Mas ainda que a visibilidade e a expansão da literatura, como nas outras áreas, tenham investimentos governamentais, como os do LIT Korea (Literature Translation Institute of Korea), agência governamental responsável pela promoção e difusão da literatura coreana no cenário internacional, a vitória de Han Kang parece sinalizar outros movimentos. 

O primeiro que eu destaco é a importância da vitória de uma autora mulher a receber o primeiro Nobel. O país avançou economicamente, mas é o que tem a maior distância salarial entre homens e mulheres entre os 38 países da OCDE (Organização para a Cooperação e Desenvolvimento Econômico).  

Há 27 anos consecutivos, a Coreia é o país que apresenta o maior gap de remuneração. Mulheres ganham 31,2% a menos que homens na mesma função, segundo o último dado de 2022. Historicamente, as coreanas nunca ganharam, na média, mais que 68,9% que os homens. Esses números também se refletem na cultura. Desde 2008, apenas uma mulher liderou o Ministério da Cultura, Esportes e Turismo da Coreia, entre 10 ocupantes do cargo.  

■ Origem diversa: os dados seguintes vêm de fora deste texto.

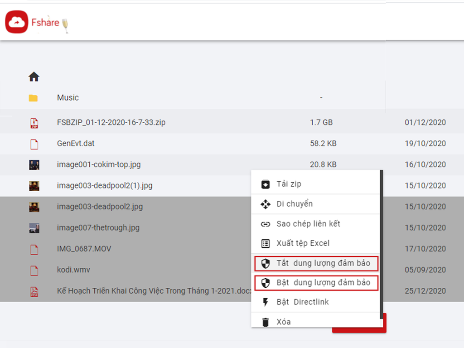Click the image001-cokim-top.jpg thumbnail
The width and height of the screenshot is (464, 348).
pos(34,164)
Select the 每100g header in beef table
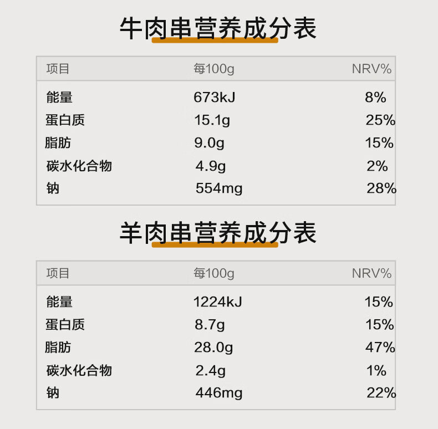The width and height of the screenshot is (438, 429). 214,69
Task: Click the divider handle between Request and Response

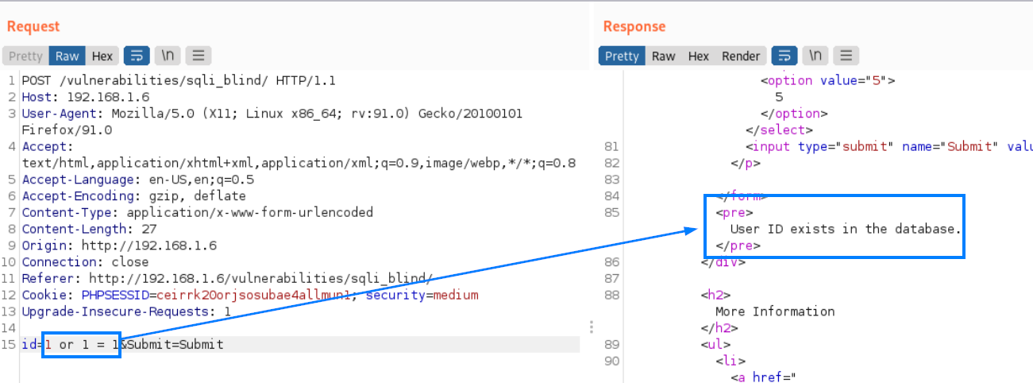Action: [592, 327]
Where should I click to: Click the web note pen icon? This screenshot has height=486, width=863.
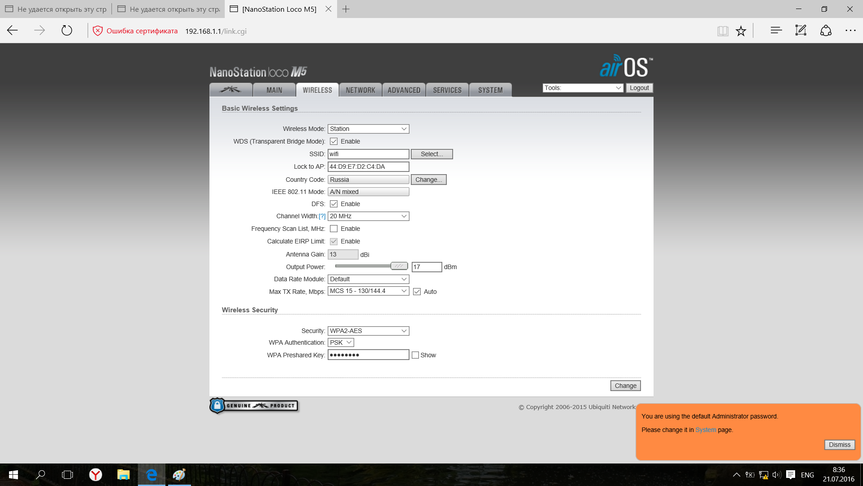pos(801,31)
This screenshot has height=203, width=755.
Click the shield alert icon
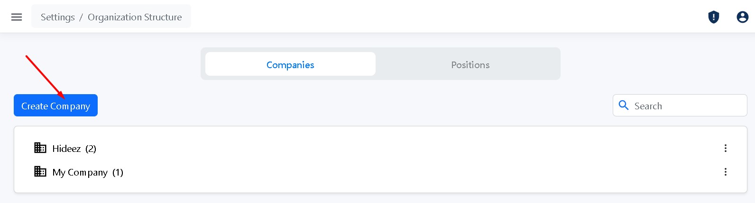[x=714, y=17]
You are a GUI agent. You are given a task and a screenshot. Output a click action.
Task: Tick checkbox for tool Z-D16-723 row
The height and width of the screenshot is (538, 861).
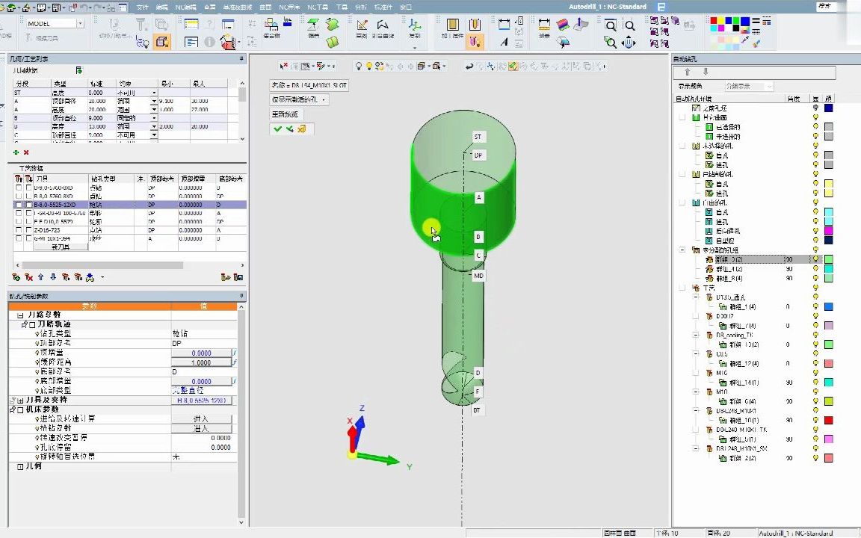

O destaque de Han Kang talvez ajude a jogar ainda mais luz para a literatura dessas mulheres, por mais que já tenham protagonismo na sua produção. Segundo dados publicados pelo LIT Korea, elas representam 70% dos autores traduzidos por meio do seu programa de financiamento. Além disso, 80% dos livros mais vendidos nos últimos três meses foram escritos por mulheres. 

A escrita parece ser uma forma de se rebelar e resistir contra uma sociedade que ainda permanece patriarcal, geralmente abordando temas contemporâneos como sexismo, classe e violência. Foi apenas nas últimas décadas, com a maior autonomia econômica e educacional, que as mulheres tiveram a oportunidade de ver seus livros escritos, publicados e traduzidos.  

Por fim, sua vitória reflete o movimento de fãs de culturas aparentemente nichadas. Antes de “A Vegetariana”, seu livro mais conhecido, ser publicado em inglês em 2015, ele foi descoberto por uma pequena editora argentina (Bajo la luna) em 2012 e traduzido para o espanhol.  

Han Kang chegou a visitar Buenos Aires no ano seguinte, dada a recepção do livro no país. Até então, ele apenas tinha sido publicado no Japão e no Vietnã. Li anedotas contando que foi a partir do público hispano-falante e fã de literatura que o livro chegou, de mão em mão, até a Portobello Books, para no ano seguinte vencer seu primeiro prêmio literário internacional, o International Booker Prize, um dos mais reconhecidos pela crítica.  

Se podemos dar algum crédito do Nobel a esses primeiros leitores que reconheceram a terrivelmente bela prosa poética de Han Kang, não consigo precisar, mas eu prefiro acreditar em mais um dos milagres do Rio Han.